Şimdi, Tuz Gölü üzerindeki bu kirlilik, bu tehdit, aslında, moral bakımdan veya ticarî bakımdan da Tuz Gölünün, bu büyük rezervin tuz üretimini engellemektedir, pazarlama imkânlarını düşürmektedir; Tekel Genel Müdürlüğünü de bu yönü ilgilendiriyor. Siz eğer pazara inemiyorsanız, tuzu pazara intikal ettiremiyorsunuz ve bunun manileri varsa, kirlilik bunun manisi ise, bu kirliliği mutlaka önlemeniz lazım; çünkü bu, tuz üretiminden caydırmaktadır ve tuz pazarlamasından caydırmaktadır, dolayısıyla bunu önlemek şarttır.
Bu bakımdan, hem Tekel Genel Müdürlüğünün hem Devlet Su İşlerinin hem Çevre Bakanlığının tarım arazilerinin kirlenmesi sebebiyle, bu konuyla doğrudan ilgilerinin olduğunu ve bu konuya mutlaka eğilmeleri gerektiğini düşünüyorum.
Değerli arkadaşlar, bu hususta teşekkül edecek olan komisyonun süratle bu konuya çözüm getirmesi ve bunun, geçmiş dönemlerde birçok kereler bu kurula getirilen, bu konuda alınmış, ama neticede hiç de cevap verilememiş olan durumlara dönüşmemesi lazım; mutlaka artık bunun pratiğe aktarılması gerekir, uygulamaya aktarılması gerekir. Eğer, yine uygulama alanı görmeyecekse ve yine biz bunu gelip burada tekrar konuşacaksak, bu hususta büyük kayıplara uğradığımızı ben şimdiden ifade ediyorum. Ancak, umudum, ciddî manada umudum, bizim hükümetimizin bu konuya ciddî manada eğileceği hususudur, bu husus millî bir meseledir.

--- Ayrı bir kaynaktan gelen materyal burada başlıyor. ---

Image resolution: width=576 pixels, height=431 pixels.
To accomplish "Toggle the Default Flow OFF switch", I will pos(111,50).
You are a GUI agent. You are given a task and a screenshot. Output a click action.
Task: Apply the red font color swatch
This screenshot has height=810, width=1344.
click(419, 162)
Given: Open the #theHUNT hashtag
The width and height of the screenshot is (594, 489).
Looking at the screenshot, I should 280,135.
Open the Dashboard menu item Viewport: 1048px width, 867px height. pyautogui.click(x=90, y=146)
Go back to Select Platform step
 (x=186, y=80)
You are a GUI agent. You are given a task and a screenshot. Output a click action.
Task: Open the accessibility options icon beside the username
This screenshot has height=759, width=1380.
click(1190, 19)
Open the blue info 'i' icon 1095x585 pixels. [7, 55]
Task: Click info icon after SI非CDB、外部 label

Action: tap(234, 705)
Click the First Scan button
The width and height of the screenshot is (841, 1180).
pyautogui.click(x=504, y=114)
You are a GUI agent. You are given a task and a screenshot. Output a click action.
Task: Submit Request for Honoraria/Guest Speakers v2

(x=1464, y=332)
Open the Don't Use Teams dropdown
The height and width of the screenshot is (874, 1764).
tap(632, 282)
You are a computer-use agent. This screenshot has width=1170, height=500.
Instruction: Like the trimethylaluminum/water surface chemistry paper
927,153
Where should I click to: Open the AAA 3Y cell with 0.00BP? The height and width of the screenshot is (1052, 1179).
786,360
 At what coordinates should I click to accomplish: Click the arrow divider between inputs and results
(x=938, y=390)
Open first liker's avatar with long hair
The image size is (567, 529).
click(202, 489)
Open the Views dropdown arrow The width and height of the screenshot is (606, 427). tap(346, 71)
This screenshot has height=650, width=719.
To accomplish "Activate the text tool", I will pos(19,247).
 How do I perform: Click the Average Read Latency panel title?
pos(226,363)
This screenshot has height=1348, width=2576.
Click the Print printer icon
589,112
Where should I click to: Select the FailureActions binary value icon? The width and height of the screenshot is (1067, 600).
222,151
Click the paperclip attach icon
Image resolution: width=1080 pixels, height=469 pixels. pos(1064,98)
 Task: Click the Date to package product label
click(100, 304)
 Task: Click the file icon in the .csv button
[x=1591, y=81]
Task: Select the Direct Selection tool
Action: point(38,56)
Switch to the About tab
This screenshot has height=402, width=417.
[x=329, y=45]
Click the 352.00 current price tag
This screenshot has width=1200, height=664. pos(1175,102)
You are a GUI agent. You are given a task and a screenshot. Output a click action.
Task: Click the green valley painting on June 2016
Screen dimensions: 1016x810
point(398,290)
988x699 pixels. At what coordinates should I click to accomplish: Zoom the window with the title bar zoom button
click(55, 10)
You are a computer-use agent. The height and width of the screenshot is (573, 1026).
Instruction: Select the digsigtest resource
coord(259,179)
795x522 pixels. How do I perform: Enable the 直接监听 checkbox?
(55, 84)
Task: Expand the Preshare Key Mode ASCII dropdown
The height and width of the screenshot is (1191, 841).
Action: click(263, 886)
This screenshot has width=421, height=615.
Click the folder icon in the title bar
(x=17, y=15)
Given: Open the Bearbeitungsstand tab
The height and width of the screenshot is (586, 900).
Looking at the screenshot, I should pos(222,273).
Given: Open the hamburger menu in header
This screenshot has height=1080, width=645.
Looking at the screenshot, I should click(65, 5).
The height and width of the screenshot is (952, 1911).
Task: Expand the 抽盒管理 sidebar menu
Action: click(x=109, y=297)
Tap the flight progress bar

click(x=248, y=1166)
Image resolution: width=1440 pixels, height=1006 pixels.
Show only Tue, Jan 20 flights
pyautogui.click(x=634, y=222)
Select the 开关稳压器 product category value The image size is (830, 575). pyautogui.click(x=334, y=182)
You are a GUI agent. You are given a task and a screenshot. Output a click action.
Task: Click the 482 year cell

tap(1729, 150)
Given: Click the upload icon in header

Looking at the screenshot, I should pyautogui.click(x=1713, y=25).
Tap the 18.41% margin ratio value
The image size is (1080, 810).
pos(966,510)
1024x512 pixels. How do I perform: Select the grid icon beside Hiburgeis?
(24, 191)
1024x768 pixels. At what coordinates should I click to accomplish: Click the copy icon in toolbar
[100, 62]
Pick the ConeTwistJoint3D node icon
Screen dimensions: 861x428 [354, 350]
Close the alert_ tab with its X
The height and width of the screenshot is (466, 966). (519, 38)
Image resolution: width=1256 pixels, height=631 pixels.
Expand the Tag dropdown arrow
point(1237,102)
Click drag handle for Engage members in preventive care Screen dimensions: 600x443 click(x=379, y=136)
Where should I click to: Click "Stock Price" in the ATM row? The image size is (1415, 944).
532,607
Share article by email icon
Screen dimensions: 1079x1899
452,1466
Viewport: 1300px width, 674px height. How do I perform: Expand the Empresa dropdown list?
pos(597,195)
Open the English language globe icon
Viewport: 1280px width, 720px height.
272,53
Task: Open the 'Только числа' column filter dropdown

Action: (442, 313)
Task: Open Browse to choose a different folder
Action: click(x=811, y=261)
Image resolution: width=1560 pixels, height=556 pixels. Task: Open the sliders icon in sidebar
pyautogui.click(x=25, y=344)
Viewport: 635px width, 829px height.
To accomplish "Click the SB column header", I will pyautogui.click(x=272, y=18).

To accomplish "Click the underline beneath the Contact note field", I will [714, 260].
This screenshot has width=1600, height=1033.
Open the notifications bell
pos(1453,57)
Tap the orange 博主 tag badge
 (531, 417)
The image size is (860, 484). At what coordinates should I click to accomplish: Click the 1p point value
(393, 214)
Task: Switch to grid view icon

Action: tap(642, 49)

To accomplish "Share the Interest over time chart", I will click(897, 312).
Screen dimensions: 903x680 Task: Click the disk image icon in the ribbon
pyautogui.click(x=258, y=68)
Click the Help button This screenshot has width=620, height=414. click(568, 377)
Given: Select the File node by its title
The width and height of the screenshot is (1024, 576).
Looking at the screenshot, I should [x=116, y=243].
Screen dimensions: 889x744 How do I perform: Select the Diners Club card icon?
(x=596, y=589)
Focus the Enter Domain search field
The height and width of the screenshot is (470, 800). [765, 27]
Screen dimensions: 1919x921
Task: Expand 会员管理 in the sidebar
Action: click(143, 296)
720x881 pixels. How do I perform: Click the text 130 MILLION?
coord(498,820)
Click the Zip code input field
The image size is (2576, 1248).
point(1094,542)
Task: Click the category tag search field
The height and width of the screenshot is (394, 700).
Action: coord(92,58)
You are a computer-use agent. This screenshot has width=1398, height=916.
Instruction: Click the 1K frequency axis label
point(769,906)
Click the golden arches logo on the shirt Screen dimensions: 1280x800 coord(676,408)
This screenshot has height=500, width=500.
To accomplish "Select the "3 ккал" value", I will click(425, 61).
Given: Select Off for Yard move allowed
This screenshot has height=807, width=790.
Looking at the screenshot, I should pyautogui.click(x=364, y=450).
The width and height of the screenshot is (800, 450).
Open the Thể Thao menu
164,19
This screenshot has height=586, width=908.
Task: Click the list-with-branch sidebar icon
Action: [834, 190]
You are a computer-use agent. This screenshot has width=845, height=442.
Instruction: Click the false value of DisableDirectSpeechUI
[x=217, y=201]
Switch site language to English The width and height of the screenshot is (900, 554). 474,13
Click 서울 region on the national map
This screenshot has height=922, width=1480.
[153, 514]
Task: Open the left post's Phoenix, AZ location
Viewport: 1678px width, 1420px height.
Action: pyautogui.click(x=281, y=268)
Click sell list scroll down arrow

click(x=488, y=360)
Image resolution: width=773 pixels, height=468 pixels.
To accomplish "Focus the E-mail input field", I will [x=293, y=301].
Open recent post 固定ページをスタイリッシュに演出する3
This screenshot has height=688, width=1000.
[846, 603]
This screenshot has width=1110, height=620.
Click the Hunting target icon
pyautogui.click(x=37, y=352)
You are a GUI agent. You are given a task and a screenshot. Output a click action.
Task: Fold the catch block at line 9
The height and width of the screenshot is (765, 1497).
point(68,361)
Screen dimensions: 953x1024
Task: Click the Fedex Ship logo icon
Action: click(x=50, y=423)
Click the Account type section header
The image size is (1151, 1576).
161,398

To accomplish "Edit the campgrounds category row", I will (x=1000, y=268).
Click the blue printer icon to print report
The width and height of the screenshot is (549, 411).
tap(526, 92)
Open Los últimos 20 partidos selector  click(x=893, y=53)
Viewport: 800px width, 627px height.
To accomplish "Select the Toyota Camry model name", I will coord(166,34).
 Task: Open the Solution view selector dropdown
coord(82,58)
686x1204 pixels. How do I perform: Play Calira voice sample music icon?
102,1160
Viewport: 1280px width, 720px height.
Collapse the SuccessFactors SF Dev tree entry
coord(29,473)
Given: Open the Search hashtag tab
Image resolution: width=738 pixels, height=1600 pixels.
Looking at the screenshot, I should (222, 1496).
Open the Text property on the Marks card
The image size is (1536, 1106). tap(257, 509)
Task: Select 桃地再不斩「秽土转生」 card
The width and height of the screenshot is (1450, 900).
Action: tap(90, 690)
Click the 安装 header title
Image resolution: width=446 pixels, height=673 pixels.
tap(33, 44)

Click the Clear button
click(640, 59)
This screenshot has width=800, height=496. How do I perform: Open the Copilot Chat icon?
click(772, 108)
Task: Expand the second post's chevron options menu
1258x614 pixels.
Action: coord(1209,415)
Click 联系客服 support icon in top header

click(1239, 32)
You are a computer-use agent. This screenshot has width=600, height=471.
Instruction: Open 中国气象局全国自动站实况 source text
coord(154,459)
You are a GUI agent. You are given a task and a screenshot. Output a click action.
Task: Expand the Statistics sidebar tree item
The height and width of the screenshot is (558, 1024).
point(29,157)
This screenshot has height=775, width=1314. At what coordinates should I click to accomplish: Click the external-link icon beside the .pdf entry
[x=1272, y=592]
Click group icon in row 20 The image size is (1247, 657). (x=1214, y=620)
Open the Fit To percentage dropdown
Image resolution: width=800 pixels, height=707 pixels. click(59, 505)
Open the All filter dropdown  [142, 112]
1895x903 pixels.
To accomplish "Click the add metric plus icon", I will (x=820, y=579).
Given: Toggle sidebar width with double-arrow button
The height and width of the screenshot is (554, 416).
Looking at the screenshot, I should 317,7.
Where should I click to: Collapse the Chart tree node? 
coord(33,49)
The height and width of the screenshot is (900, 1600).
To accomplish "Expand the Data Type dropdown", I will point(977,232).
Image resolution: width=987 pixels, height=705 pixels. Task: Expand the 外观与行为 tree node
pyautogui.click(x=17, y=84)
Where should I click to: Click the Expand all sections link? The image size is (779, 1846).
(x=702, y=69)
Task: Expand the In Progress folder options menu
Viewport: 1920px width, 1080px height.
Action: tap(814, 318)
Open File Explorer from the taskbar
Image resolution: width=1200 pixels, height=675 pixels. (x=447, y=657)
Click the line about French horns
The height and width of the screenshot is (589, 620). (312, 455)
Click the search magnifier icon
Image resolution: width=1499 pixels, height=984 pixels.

Ben, bu duygular içerisinde araştırma önergesine destek verilmesini huzurlarınızda talep ediyor; bu fırsatı verdiği için Değerli Başkanımıza teşekkür ediyor, kurulunuzu tekrar saygıyla, sevgiyle, muhabbetle selamlıyorum. (Alkışlar)
BAŞKAN - Teşekkür ederim Sayın Ürün.
Sayın milletvekilleri, Meclis araştırması önergesi üzerindeki öngörüşmeler tamamlanmıştır.
Şimdi, Meclis araştırması açılıp, açılmaması hususunu oylarınıza sunuyorum: Meclis araştırması açılmasını kabul edenler... Etmeyenler... Meclis araştırması açılması kabul edilmiştir.
Meclis araştırmasını yapacak komisyonun 12 üyeden kurulmasını oylarınıza sunuyorum: Kabul edenler... Etmeyenler... Kabul edilmiştir.
Komisyonun çalışma süresinin, başkan, başkanvekili, sözcü ve kâtip üyenin seçimi tarihinden başlamak üzere üç ay olmasını oylarınıza sunuyorum: Kabul edenler... Etmeyenler... Kabul edilmiştir.
Komisyonun, gerektiğinde Ankara dışında da çalışabilmesi hususunu oylarınıza sunuyorum: Kabul edenler... Etmeyenler... Kabul edilmiştir.
Sayın milletvekilleri, henüz çalışma süremiz tamamlanmamıştır; ancak, gruplarımız ve hükümetimiz, bu önergeler üzerinde hazır mı? Hazır değillerse ve o noktada, aralarında bir mutabakat varsa...
SALİH KAPUSUZ (Ankara) - Mutabakat var Sayın Başkan.
MUSTAFA ÖZYÜREK (Mersin) - Var Sayın Başkan.
BAŞKAN - Grupların bu mutabakatı doğrultusunda, sözlü sorular ile kanun tasarı ve tekliflerini sırasıyla görüşmek için, 5 Şubat 2003 Çarşamba günü saat 15.00'te toplanmak üzere, birleşimi kapatıyorum.